» **Sayfa Alıntısı**
■ ■ ■ ■

Nasıl sıkılmış benden, nasıl bıkmış bu gergin halden ve nasıl kaçası var bu sakladığım yerden.
Bırak diyor bırak beni, koşucam ben. Dur diyorum düşer incinirsin. Banane diyor düşersem düşeyim karışma mani olma bana.
Bırak diyor gülücem ben doya doya. Fazla abartma diyorum yanlış anlarlar. Banane diyor onlarda gülsün ben karışıyor muyum?
Bırak diyor saçma espriler şakalar yapıcam, kendime gülüp dalga geçicem. Yapma diyorum asla zayıf tarafını gösterme ezilirsin diyorum. Ben Tanrı’nın bir parçasıyım, ondan parça zayıf olur mu hiç diyor.
Bırak diyor bırak beni sevicem inanıcam ben. Olmaz diyorum türlü türlü insan var herkesi kendin bilme dikkat et diyorum. Banane diyor kim sevilmeyi istemez ki iyi niyet gülen yüz yolunu bulur, ben korkmuyorum diyor.

■ ■ ■ ■

» **Verilen Veriler**
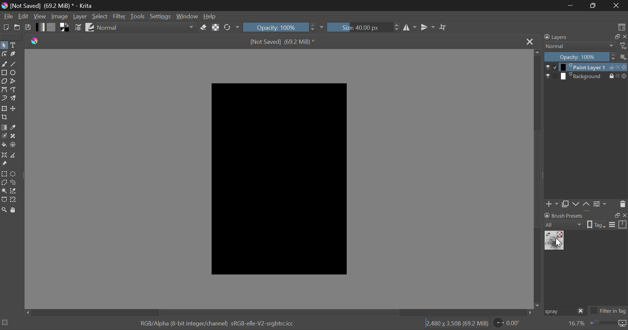 Image resolution: width=628 pixels, height=330 pixels. Describe the element at coordinates (564, 216) in the screenshot. I see `brush presets ` at that location.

■ ■ ■ ■

» **Problem**
Alıntıda "asla zayıf tarafını gösterme ezilirsin" uyarısına karşılık "Bırak" diyen taraf neden zayıf olmadığını söylüyor? Bir ile üç cümleyle açıklayın. Yalnızca alıntıdaki bilgilere dayanın.

» **Alıştırma Çözümü**
Kendisinin Tanrı'nın bir parçası olduğunu söylüyor. Tanrı'dan bir parçanın zayıf olamayacağını öne sürerek ezilme uyarısını geri çeviriyor.